Mounting question
Rashkae
ubuntu at tigershaunt.com
Tue Jul 31 14:55:37 UTC 2007
Bart Silverstrim wrote:
> Darren Mansell wrote:
>> On Tue, 2007-07-31 at 09:24 -0400, Bart Silverstrim wrote:
>>> I am trying to do some work with some remote Windows shares and while I
>>> can easily mount the volume using places->connect to server, it only
>>> mounts it under the Ubuntu desktop and some GNOME-aware applications.
>>> If I'm trying to do work with scp or cp from a mount point, the path
>>> doesn't exist.
>>>
>>> What is the best/easiest way to have, for example, \\windowsserver\share
>>> mounted to \mnt\windows so I can use command line file utilities?
>>>
>> Put it in /etc/fstab ie
>>
>> //server/share /media/windows smb
>> uid=1000,gid=1000,rw,credentials=/home/user/.smbpw 0 0
>>
>> Dont forget to apt-get smbfs
>>
>> some windows servers require you to use cifs instead of smb for the
>> filesystem.
>>
>> Make ~/.smbpw and put
>>
>> username=yourusername
>> password=yourpassword
>
> Is there a way to do this on the fly, as in, "the file is need is on
> XXXX, so I need to mount that share..." instead of putting into the
> fstab (which if I am reading it right would mount it at boot time, but
> please correct me if I'm wrong!)?
>
Simple,, first, you need to install the smbfs package, (Ubuntu, sadly,
doesn't include it by default,, bad Ubuntu)
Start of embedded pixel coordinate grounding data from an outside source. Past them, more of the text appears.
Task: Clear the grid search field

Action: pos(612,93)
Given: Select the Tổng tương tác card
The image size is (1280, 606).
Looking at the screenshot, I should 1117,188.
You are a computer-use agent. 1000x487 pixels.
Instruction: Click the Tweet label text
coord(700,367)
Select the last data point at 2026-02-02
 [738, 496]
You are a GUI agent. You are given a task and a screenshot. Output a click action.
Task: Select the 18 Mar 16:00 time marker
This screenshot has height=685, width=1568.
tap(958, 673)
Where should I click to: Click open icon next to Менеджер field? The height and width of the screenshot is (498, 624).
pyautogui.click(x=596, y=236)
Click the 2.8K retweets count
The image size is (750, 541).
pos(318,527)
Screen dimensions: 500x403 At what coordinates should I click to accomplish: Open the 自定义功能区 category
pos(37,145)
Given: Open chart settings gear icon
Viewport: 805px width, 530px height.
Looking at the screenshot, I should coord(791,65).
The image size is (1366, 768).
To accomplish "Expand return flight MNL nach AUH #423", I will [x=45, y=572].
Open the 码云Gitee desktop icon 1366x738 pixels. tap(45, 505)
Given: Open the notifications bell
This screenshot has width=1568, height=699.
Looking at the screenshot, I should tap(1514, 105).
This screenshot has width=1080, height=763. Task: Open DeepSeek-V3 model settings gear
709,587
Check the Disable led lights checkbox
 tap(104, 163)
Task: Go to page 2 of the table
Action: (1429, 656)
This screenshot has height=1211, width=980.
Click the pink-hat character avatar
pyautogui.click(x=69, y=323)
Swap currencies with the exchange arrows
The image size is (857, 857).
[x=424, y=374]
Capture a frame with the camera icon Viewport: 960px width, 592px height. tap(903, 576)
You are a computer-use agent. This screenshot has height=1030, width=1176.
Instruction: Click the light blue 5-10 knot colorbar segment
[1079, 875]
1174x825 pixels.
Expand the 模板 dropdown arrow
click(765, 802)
create a directory where you want to mount this thing:
sudo mkdir /mnt/network
Then mount:
sudo mount -t cifs //computername/sharename -o
username=remoteUser,uid=localUserName
This will prompt you for a password.
I believe mount needs the hostname for computername, and won't resolve
NetBios only names. If you don't have /etc/hosts entries for all your
local computers, try using just an IP address.